Print each record exactly, with no word added or removed.

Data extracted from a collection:
____

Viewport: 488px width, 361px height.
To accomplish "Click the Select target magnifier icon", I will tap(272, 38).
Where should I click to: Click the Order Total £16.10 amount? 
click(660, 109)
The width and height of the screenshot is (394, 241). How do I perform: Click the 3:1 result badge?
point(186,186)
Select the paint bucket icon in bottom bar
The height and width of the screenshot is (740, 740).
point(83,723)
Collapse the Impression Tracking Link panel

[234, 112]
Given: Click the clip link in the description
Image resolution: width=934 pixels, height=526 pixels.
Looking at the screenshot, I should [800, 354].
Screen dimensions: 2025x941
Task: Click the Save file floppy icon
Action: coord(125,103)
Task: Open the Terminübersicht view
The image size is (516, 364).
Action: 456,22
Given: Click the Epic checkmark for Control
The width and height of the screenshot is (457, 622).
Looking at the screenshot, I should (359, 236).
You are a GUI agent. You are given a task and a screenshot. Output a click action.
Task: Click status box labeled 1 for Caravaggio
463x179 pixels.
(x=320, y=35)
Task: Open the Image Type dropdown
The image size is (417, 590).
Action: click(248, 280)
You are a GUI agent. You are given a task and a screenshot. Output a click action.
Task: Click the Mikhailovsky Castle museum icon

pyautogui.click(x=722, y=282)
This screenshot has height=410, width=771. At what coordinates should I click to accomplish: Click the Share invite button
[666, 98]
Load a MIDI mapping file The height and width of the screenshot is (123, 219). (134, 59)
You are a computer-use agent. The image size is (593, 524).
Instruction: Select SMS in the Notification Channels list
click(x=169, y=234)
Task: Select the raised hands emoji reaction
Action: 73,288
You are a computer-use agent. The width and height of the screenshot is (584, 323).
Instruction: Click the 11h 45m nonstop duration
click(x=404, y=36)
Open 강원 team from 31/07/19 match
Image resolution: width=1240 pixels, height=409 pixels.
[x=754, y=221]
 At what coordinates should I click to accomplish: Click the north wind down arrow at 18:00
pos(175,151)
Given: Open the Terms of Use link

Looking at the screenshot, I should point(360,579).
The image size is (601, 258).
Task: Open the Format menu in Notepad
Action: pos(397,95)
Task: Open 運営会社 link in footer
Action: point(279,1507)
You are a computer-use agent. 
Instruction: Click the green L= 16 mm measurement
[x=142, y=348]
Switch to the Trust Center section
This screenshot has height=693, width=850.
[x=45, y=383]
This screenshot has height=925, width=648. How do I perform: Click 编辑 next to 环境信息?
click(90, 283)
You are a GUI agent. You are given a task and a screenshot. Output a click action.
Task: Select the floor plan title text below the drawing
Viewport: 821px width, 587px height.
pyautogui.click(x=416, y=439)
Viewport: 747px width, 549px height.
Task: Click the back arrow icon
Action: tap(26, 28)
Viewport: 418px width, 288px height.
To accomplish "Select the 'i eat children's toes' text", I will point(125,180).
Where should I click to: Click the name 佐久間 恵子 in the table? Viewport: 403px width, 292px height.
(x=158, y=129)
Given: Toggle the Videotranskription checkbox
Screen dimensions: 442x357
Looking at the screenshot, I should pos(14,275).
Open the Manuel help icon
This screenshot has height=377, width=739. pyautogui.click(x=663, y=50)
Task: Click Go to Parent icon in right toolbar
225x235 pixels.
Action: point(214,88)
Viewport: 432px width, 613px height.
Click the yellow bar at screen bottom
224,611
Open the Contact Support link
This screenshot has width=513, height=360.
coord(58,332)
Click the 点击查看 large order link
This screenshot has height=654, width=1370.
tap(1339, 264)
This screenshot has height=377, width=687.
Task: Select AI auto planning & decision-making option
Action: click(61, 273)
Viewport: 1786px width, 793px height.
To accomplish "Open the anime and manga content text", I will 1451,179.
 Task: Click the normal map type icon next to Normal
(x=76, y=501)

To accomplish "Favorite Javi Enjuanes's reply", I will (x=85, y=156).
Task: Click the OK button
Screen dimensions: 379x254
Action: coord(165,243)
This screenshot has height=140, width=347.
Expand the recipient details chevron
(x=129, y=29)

____

■ Task answer
Viewport: 488px width, 361px height.
To accomplish "Click the Select target magnifier icon", I will tap(272, 38).
Where should I click to: Click the Order Total £16.10 amount? 
click(660, 109)
The width and height of the screenshot is (394, 241). How do I perform: Click the 3:1 result badge?
point(186,186)
Select the paint bucket icon in bottom bar
The height and width of the screenshot is (740, 740).
point(83,723)
Collapse the Impression Tracking Link panel

[234, 112]
Given: Click the clip link in the description
Image resolution: width=934 pixels, height=526 pixels.
Looking at the screenshot, I should [800, 354].
Screen dimensions: 2025x941
Task: Click the Save file floppy icon
Action: coord(125,103)
Task: Open the Terminübersicht view
The image size is (516, 364).
Action: 456,22
Given: Click the Epic checkmark for Control
The width and height of the screenshot is (457, 622).
Looking at the screenshot, I should (359, 236).
You are a GUI agent. You are given a task and a screenshot. Output a click action.
Task: Click status box labeled 1 for Caravaggio
463x179 pixels.
(x=320, y=35)
Task: Open the Image Type dropdown
The image size is (417, 590).
Action: click(248, 280)
You are a GUI agent. You are given a task and a screenshot. Output a click action.
Task: Click the Mikhailovsky Castle museum icon

pyautogui.click(x=722, y=282)
This screenshot has height=410, width=771. At what coordinates should I click to accomplish: Click the Share invite button
[666, 98]
Load a MIDI mapping file The height and width of the screenshot is (123, 219). (134, 59)
You are a computer-use agent. The image size is (593, 524).
Instruction: Select SMS in the Notification Channels list
click(x=169, y=234)
Task: Select the raised hands emoji reaction
Action: 73,288
You are a computer-use agent. The width and height of the screenshot is (584, 323).
Instruction: Click the 11h 45m nonstop duration
click(x=404, y=36)
Open 강원 team from 31/07/19 match
Image resolution: width=1240 pixels, height=409 pixels.
[x=754, y=221]
 At what coordinates should I click to accomplish: Click the north wind down arrow at 18:00
pos(175,151)
Given: Open the Terms of Use link

Looking at the screenshot, I should point(360,579).
The image size is (601, 258).
Task: Open the Format menu in Notepad
Action: pos(397,95)
Task: Open 運営会社 link in footer
Action: point(279,1507)
You are a computer-use agent. 
Instruction: Click the green L= 16 mm measurement
[x=142, y=348]
Switch to the Trust Center section
This screenshot has height=693, width=850.
[x=45, y=383]
This screenshot has height=925, width=648. How do I perform: Click 编辑 next to 环境信息?
click(90, 283)
You are a GUI agent. You are given a task and a screenshot. Output a click action.
Task: Select the floor plan title text below the drawing
Viewport: 821px width, 587px height.
pyautogui.click(x=416, y=439)
Viewport: 747px width, 549px height.
Task: Click the back arrow icon
Action: tap(26, 28)
Viewport: 418px width, 288px height.
To accomplish "Select the 'i eat children's toes' text", I will point(125,180).
Where should I click to: Click the name 佐久間 恵子 in the table? Viewport: 403px width, 292px height.
(x=158, y=129)
Given: Toggle the Videotranskription checkbox
Screen dimensions: 442x357
Looking at the screenshot, I should pos(14,275).
Open the Manuel help icon
This screenshot has height=377, width=739. pyautogui.click(x=663, y=50)
Task: Click Go to Parent icon in right toolbar
225x235 pixels.
Action: point(214,88)
Viewport: 432px width, 613px height.
Click the yellow bar at screen bottom
224,611
Open the Contact Support link
This screenshot has width=513, height=360.
coord(58,332)
Click the 点击查看 large order link
This screenshot has height=654, width=1370.
tap(1339, 264)
This screenshot has height=377, width=687.
Task: Select AI auto planning & decision-making option
Action: click(61, 273)
Viewport: 1786px width, 793px height.
To accomplish "Open the anime and manga content text", I will 1451,179.
 Task: Click the normal map type icon next to Normal
(x=76, y=501)

To accomplish "Favorite Javi Enjuanes's reply", I will (x=85, y=156).
Task: Click the OK button
Screen dimensions: 379x254
Action: coord(165,243)
This screenshot has height=140, width=347.
Expand the recipient details chevron
(x=129, y=29)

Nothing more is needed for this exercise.